- Born: 1984 (age 40–41)
- Education: Bienen School of Music; Curtis Institute of Music; Carmel Catholic High School;
- Occupation: Operatic soprano
- Website: www.amandamajeski.com

= Amanda Majeski =

American operatic soprano (born 1984)

Amanda Majeski (October 20, 1984) is an American operatic soprano.

==Early life==
Amanda Majeski was born in Gurnee, Illinois, near Chicago. She studied ballet and learned how to play the piano and the cello as a child.

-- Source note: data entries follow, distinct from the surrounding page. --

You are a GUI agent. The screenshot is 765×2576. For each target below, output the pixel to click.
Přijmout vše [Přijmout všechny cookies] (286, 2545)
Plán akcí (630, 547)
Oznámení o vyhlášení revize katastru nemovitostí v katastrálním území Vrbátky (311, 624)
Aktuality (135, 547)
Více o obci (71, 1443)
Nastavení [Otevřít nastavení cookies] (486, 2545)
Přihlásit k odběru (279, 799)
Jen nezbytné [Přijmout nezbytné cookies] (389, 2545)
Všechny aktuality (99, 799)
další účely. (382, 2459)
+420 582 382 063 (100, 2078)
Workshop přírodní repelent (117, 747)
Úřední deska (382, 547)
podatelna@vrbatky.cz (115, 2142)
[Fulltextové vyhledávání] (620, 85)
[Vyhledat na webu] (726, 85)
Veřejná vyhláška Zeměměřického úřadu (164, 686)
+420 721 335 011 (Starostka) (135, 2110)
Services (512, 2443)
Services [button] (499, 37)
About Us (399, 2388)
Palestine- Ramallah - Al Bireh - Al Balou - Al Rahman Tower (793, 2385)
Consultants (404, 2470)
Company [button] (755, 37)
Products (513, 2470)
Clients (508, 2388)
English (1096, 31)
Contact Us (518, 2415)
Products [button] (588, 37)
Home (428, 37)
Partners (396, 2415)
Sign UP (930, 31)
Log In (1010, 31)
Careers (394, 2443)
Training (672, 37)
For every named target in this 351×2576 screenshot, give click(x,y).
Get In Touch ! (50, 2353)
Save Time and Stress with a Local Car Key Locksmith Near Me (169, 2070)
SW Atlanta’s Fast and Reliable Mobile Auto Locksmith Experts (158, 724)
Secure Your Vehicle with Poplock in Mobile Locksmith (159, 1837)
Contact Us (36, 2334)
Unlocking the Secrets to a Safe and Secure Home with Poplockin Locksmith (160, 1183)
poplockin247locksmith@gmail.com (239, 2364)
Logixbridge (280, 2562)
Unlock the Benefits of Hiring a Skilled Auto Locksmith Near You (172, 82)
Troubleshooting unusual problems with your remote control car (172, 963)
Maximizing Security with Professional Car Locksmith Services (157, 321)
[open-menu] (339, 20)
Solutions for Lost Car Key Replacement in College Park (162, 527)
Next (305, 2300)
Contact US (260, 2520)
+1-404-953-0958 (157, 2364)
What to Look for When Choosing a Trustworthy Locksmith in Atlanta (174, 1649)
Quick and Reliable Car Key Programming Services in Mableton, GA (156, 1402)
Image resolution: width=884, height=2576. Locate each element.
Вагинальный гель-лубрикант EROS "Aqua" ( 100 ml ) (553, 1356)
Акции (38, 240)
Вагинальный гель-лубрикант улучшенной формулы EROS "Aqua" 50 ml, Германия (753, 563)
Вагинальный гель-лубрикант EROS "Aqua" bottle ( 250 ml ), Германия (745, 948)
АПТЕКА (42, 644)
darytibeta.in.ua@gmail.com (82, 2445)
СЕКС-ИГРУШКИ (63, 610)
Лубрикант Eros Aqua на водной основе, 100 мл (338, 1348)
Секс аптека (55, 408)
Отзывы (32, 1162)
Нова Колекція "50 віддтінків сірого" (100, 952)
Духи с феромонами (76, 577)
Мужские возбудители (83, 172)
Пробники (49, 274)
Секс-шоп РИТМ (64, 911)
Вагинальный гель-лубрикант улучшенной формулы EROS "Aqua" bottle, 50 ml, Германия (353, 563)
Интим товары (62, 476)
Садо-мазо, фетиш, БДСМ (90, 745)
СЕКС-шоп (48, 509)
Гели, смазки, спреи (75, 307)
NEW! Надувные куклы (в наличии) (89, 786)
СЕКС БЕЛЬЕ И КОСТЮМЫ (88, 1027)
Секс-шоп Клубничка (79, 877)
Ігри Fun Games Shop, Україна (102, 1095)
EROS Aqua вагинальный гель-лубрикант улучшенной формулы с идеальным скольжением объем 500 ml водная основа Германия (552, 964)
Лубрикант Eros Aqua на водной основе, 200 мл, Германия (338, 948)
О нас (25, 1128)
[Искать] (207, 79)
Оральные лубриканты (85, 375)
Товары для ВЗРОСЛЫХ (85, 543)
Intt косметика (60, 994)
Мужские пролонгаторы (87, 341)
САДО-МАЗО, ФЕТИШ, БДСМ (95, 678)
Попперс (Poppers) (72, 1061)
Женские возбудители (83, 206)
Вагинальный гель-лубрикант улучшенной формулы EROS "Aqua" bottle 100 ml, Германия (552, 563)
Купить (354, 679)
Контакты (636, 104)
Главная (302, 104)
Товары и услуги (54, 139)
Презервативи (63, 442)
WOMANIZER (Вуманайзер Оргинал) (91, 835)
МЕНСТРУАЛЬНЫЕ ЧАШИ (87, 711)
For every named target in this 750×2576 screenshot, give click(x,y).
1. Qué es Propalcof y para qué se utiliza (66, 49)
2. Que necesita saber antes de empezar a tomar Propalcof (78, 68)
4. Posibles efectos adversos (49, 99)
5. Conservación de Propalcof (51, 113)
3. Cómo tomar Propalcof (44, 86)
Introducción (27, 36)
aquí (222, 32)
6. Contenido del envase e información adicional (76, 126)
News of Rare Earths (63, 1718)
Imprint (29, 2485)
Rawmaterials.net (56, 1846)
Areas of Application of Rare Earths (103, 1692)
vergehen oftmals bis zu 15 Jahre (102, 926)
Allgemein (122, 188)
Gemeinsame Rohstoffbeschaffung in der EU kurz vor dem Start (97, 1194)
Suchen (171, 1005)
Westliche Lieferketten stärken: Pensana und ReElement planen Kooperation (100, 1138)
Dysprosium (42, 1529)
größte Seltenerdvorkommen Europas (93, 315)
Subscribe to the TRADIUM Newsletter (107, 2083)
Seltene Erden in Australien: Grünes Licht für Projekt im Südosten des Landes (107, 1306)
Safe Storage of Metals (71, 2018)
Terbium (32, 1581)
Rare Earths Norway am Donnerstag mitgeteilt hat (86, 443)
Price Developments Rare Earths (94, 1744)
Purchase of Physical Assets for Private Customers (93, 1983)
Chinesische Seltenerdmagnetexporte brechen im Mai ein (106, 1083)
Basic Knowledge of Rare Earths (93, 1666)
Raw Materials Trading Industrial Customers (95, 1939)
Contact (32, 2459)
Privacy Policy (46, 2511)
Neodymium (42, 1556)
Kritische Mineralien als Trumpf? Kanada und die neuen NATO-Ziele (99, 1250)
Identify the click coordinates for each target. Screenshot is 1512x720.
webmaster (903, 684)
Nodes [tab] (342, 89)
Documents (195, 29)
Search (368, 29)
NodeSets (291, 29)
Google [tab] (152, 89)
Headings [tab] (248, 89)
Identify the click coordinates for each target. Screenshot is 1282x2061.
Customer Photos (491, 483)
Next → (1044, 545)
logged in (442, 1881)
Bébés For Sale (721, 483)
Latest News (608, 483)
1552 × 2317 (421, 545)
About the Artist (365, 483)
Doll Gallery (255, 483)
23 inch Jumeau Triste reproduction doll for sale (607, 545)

Majeski attended Carmel Catholic High School in Mundelein, Illinois. She graduated from the Bienen School of Music at Northwestern University and the Curtis Institute of Music in Philadelphia. She was trained further at the Patrick G. and Shirley W. Ryan Opera Center, an artist-development program at the Lyric Opera of Chicago; the Merola Opera Program at the San Francisco Opera; the Gerdine Young Artist Program at Opera Theatre of Saint Louis; and the Steans Institute at the Ravinia Festival.

==Career==
Majeski started her career at the Chicago Opera Theater, where she performed the role of Vitellia in Mozart's La Clemenza di Tito in 2009. She subsequently performed the same role in Madrid, Spain, Dresden, Germany, the Lyric Opera of Chicago (2014), and the Paris Opera (2017). Meanwhile, she performed as Countess Almaviva in Mozart's Le Nozze di Figaro at the Metropolitan Opera (2014), the Lyric Opera of Chicago (2015), Teatro Campoamor (2015), and the Washington National Opera (2016). In 2016 she portrayed The Marschallin in Strauss' Der Rosenkavalier at the Lyric Opera of Chicago.

Majeski performed in Richard Wagner's Die Meistersinger von Nürnberg at the 2016 Glyndebourne Festival Opera. In 2018 she was the soprano soloist in Benjamin Britten's War Requiem with the Colorado Symphony and performed the role of the Composer in Richard Strauss' Ariadne auf Naxos at the Santa Fe Opera. In 2019 she was scheduled to make her debut at the Royal Opera House in London in the title role of Janáček’s Kát’a Kabanová. This concert performance took place in January 2023. She was scheduled to repeat this role for Semperoper in Dresden, Germany in 2024.